In an ideal world we would honor our gifts everyday, and our gifts could be the perfect banana nut muffin, or child education, or philanthropy.  Some of us have waited to be transformed by a really cool inner gift.  I wanted to be a novelist, and kept waiting for the novel to get written.  I wanted to be a world traveler, and kept waiting for the train to show up.  Finally I thought, “Hmmm.”  With that profound thought a new direction began, one in which I just started doing something.  Anything.  It was poetry, I loved it and it calmed me down on nervous days.  Y’all who were born with a silver keyboard attached to your wrist—well I’m jealous, but as my redheaded grandson says, “You get what you get and you don’t throw a fit.” 

And I’ve been writing, in fits and starts since my Dad died.  A dear friend and sometime muse, Anne Perry, wrangled me into an online poetry group back then, and that Texas group read my sad, wilty little poems and were very kind.  Friend Ronnie Tomanio talked me into reading for a poetry group in Portsmith, NH, and that got a poem published in the local paper.  (yay!)  Thus began the cycle of sending out and waiting, sending out and waiting.  Receiving the many no thank yous.  Finally, Comstock Review accepted a poem and there I was, a REAL poet.  Maybe not a GOOD poet, but earnest and certainly sincere.

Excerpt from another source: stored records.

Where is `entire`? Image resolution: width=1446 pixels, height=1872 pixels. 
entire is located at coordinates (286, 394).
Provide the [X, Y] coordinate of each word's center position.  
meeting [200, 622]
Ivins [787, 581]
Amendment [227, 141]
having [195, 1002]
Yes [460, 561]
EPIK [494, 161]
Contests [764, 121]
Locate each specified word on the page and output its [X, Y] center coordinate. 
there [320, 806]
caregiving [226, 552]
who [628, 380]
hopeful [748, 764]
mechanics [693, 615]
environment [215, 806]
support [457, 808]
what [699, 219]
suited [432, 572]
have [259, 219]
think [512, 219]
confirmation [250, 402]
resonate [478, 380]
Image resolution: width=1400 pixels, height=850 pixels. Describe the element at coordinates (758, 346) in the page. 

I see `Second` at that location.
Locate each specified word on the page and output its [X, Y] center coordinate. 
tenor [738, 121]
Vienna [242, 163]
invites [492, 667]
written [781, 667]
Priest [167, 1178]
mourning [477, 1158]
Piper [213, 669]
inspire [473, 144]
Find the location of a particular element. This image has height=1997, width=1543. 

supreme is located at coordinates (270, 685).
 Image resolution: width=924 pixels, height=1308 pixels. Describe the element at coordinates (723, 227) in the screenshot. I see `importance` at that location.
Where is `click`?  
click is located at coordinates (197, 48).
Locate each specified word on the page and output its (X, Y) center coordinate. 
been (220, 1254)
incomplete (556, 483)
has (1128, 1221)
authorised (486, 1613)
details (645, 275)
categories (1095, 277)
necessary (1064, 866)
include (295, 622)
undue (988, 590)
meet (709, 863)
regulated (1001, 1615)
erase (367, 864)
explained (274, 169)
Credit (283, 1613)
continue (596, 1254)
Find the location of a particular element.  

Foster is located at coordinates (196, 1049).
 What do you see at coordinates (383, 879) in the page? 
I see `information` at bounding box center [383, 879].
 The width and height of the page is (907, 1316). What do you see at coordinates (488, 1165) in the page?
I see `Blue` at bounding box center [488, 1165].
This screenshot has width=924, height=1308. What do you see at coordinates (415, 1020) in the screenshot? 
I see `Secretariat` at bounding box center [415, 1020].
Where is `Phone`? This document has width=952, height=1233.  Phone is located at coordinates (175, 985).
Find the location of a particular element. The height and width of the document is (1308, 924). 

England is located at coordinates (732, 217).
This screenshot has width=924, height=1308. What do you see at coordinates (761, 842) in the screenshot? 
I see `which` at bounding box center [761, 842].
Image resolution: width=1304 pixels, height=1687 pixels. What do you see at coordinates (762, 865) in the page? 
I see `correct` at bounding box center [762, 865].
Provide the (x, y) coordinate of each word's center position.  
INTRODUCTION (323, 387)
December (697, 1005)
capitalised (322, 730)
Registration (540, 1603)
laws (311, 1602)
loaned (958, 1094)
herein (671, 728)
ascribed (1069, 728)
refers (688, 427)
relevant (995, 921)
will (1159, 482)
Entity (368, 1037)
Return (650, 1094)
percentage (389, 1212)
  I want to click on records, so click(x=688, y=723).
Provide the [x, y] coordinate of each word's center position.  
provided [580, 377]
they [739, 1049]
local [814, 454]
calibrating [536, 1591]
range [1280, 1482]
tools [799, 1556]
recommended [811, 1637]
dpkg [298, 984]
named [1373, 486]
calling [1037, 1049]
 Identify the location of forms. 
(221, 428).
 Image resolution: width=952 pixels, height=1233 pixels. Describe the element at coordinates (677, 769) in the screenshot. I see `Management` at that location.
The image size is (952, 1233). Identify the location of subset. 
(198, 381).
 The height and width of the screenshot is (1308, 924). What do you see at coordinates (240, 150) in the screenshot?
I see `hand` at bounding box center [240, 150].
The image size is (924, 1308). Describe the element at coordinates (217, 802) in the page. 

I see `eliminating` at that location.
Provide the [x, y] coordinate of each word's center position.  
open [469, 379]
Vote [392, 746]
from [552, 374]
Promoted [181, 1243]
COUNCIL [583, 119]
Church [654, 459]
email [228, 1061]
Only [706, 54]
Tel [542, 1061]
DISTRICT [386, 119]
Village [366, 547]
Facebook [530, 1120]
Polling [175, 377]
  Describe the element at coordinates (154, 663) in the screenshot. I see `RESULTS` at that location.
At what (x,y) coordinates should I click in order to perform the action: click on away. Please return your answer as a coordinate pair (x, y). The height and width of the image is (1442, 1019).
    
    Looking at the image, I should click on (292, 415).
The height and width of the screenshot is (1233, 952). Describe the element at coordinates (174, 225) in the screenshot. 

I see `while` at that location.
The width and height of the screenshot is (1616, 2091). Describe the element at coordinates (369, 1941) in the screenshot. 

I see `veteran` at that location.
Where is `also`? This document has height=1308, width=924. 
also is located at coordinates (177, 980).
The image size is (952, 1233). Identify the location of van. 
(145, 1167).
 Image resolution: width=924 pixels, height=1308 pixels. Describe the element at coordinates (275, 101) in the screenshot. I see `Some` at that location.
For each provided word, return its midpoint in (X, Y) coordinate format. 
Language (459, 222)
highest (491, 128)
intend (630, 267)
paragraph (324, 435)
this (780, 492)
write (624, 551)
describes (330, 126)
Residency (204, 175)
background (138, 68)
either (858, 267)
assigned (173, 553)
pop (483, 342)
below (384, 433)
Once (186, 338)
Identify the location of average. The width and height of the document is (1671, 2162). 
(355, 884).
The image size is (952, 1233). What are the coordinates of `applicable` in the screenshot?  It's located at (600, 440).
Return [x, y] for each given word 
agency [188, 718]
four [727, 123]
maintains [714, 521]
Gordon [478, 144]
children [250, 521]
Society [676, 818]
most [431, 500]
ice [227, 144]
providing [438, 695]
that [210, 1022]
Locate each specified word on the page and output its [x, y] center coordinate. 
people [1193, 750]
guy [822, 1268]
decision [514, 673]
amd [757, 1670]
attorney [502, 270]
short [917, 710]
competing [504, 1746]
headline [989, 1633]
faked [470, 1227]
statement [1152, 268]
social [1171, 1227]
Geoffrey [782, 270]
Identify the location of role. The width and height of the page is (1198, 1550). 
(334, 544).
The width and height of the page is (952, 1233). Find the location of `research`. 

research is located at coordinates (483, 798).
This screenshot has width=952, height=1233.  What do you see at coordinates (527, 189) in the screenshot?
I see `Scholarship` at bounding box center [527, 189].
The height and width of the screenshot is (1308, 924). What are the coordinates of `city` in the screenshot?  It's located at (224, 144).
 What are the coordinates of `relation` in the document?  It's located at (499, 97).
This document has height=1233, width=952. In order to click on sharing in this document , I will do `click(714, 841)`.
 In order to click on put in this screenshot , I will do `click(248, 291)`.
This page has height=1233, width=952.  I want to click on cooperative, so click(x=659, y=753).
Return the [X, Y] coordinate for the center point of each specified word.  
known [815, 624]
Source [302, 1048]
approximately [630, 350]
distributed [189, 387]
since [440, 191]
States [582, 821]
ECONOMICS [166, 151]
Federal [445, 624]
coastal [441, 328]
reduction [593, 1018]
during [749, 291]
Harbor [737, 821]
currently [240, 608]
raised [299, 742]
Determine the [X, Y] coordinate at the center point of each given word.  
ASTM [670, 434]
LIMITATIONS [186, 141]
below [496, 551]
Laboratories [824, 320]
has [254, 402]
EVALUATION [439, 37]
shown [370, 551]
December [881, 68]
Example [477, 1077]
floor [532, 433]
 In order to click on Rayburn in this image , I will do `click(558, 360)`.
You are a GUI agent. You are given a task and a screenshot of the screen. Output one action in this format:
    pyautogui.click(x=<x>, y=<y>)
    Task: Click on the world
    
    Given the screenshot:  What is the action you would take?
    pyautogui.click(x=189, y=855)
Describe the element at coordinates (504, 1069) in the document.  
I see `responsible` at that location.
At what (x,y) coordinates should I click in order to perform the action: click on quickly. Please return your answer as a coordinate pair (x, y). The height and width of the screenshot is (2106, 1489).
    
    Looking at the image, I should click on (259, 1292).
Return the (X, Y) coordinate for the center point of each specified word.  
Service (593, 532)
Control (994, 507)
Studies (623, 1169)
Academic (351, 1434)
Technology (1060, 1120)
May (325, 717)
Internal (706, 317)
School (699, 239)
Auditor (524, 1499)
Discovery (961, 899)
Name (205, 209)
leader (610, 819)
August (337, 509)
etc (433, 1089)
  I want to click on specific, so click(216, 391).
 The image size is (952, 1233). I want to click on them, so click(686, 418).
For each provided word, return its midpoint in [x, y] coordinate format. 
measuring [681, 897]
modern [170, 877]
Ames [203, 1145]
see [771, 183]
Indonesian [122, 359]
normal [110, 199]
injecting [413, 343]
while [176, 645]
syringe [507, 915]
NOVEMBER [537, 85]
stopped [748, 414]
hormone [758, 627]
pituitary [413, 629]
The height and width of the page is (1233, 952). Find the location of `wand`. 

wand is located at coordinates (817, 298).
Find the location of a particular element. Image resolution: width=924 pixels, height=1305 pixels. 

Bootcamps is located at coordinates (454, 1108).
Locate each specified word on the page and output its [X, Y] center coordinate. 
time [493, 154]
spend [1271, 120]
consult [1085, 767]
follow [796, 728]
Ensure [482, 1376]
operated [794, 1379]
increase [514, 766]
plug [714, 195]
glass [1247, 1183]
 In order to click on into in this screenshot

Since then there have been more journals saying, “Yes, thank you,” but each time I read over a poem for the second time it looks awful.  Really awful.  Time and rewrites and patience improve subsequent readings, but there is rarely an unflawed jewel. 

Because I’m interested in how poets come to this landing pad so individually, several poet friends will soon be talking about their own work here.  (You know who you are.)  If you are of the poetic bent, please talk to me about your own process.  I've got some questions for you...

Fixing the car was a straightforward task,
like writing a sentence from beginning to end. 
Noun, predicate.  Noun—
Take the wheel off, put the wheel on. 
But entropy works in the smallest corners of the universe,
and chaos manifests in each word—
of every sentence, every leaking valve.
Blown fuses. 
One misplaced lug nut. 
One superfluous adverb.

How can I write poetry when the Napa Auto Parts store
doesn’t carry small yellow boxes neatly labeled,
“angels with rusted wings?” 

(and does that question mark go IN the quotes or OUTSIDE?)


  1. I love this poem. And yes, I would frequent such a store if only we had one!